脂肪腫(リポーマ、Lipoma)の摘出手術について/にしやま形成外科皮フ科クリニック(名古屋栄3丁目)
2017-08-04
脂肪腫(リポーマ、Lipoma)の摘出手術についての説明について
脂肪腫の原因について
脂肪腫は、良性の脂肪細胞のかたまり(腫瘍)で繊維質の房状の袋に包まれています。脂肪腫は体のどこにでも出来ますが、最も多いのは体幹、首、額、太腿、上腕等です。また、複数の脂肪腫が同時に出来る事もあります。脂肪腫が出来る原因については不明です。
脂肪腫の症状、特徴は
臨床症状は無く、ゆっくりと時間をかけて成長する特徴があります。残念ながら一度出来ると自然に消える事はまずありません。脂肪腫の大きさは3cm大から、大きいものでは10㎝以上になるものもあります。例えば、肩に10cmの大きさの腫瘍があるとやはり肩が重いと感じられるようです。触った感触は、やわらかくゴム状のような感じです。
脂肪腫の診断法は触診、問診、画像診断など
診察や問診でおおよその診断はつきますが、別の腫瘍の可能性や周囲組織との関連性、特に深部に入り込んでいないかなどCTあるいはMRIなどの画像診断を行い確認をすることで安全に摘出することができます。
治療法は手術で摘出する
脂肪腫の治療法は、形成外科的に取り除く以外はありません。
脂肪腫摘出手術について
皮膚切開線は、脂肪腫の長径よりも小さめでシワに合わせたラインをデザインします。
事前にMRIで脂肪腫が皮下、筋膜上にあり皮膜で包まれていることを確認しています。手術は、局所麻酔を行いまず脂肪腫の上部の被膜ラインを探してその全体像を見極めます。

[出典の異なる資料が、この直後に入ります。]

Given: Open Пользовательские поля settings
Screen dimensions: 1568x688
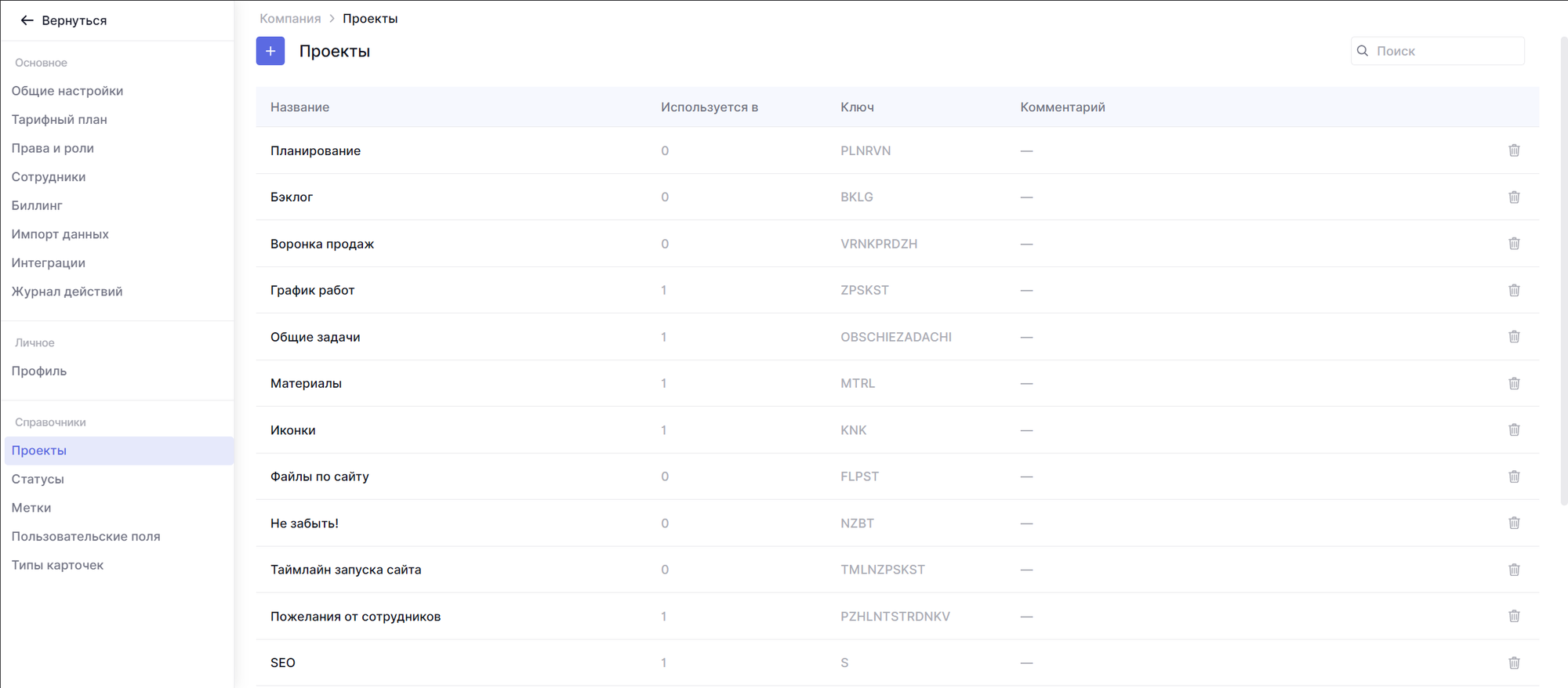Looking at the screenshot, I should pyautogui.click(x=85, y=537).
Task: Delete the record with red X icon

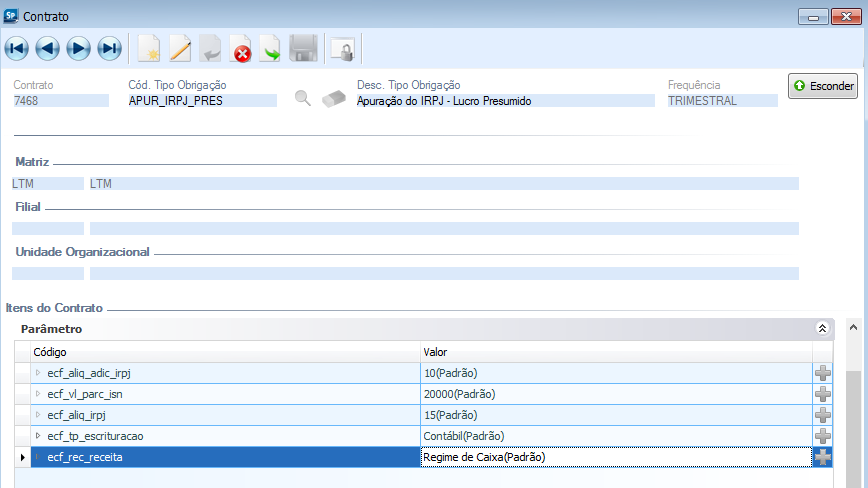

脂肪腫の全体像が判明したら、少しずつ手刀つまり手の指の感覚で被膜と組織を慎重に剥離していきます。ある程度剥離をしてギュギュと周りを押すと脂肪腫が被膜ごと飛び出してきます。
手術用ハサミでカッティングするよりも、短時間でできる、余計な組織を切ったり傷つけたりしないという点では手刀は優れている方法だと思います。
脂肪腫は、20分程度で取り除くことができましたので、その後は創部内を生理食塩水で良く洗浄して皮膚を形成外科的に2層に縫合していきます。取り除いた脂肪腫は、病理検査に提出しており2週間ぐらいで結果が判明します。
最後に、排液のためのドレーンを挿入してハイドロコロイドゲルテープを貼って手術は終了です。術後は、5日間の通院で創部に入っているドレーンを抜去したり、バイ菌による感染の有無、体液が溜まる漿液腫の有無などをチェックしていき、5日後に抜糸とスキントーンテープによる固定を行います。
手術痕は、個人差がありますが体質や部位によって、赤く盛り上がったキズアトになる可能性があります。特に、肩や上腕、前胸部、下腹部、首などは好発部位と言われ、そのような状態になりやすいため要注意です。術後は、ケロイドや肥厚性瘢痕を予防する内服薬やテーピングなど積極的に用いて約半年間フォローアップします。
一つ一つの確認作業を慎重に検討していくことが基本になりますが、できものの性状や大きさによっては当クリニックでは難しいと判断することもございます。このような場合には、大学病院との連携を密にとっておりますのでご安心下さい。